The court recognizes that the Second Circuit has not established a specific period of delay between protected activity and adverse employment action that defeats an inference of causation. Burkybile v. Bd. of Educ., 411 F.3d 306, 314 (2d Cir. 2004). The court also takes note that the Second Circuit has found that a delay of only three months was fatal to a showing of causation.

Id. Though plaintiff seeks to establish the causal connection through claims of both temporal proximity and retaliatory animus on the part of Alesi, as discussed above, plaintiff's allegations of retaliatory animus are without merit.

The record establishes that Alesi believed plaintiff's classroom performance barely met expectations before she sent the October 14, 2001 letter. An April 5, 2000 evaluation indicates that plaintiff's performance was "a marginally satisfactory lesson, which merits a satisfactory rating." As noted above, Alesi was critical of plaintiff prior to her receipt of the October 14, 2001 letter, and that plaintiff required professional development during the previous school year. Mamounis also performed an unofficial classroom observation of plaintiff before October 2001. Plaintiff's claim of temporal proximity is also unavailing because, though she received her first unsatisfactory evaluation less than one month after she sent the letter, during the remainder of the 2001-2002 school year and throughout the 2002-2003 school year, plaintiff received both satisfactory and unsatisfactory performance evaluations from three separate reviewers.

Finally, the record provides ample evidence that plaintiff would have been terminated absent her unsatisfactory performance evaluations. Plaintiff was accused of failing to provide instruction to a student in need of ESL teaching and of providing a student's father with a copy of a blank exam. During plaintiff's disciplinary hearing, the Hearing Officer determined that while plaintiff's classroom performance was deficient in some respects, termination was justified because plaintiff had committed "serious violations . . . which constitute conduct unbecoming a teacher and misconduct" when she failed to provide ESL instruction to K.I. and dispensed a blank copy of a test to Mr. Khan." (Barnett Decl. Ex. DD at 34.)

Based on the foregoing, the court finds that plaintiff has not set forth a prima facie First Amendment retaliation claim and that no question of material fact remains as to whether the alleged actions taken by Alesi, on her own and through surrogates, namely, Mamounis and Iannizzi, would have been carried out against plaintiff absent her October 14, 2001 letter.

III. Conclusion

For the reasons set forth above, defendants' motion for summary judgment with respect to the plaintiff's Title VII claim is granted.

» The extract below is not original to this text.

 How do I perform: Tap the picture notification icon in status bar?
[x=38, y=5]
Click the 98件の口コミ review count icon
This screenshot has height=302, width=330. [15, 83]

The court finds that plaintiff also has failed to set forth sufficient evidence to present a prima facie First Amendment retaliation claim under Section 1983 because her letter was not protected speech, and even if it was, plaintiff has failed to raise a genuine issue of material fact with respect to the causation element of that claim. Therefore, defendants' motion for summary judgment is granted in its entirety.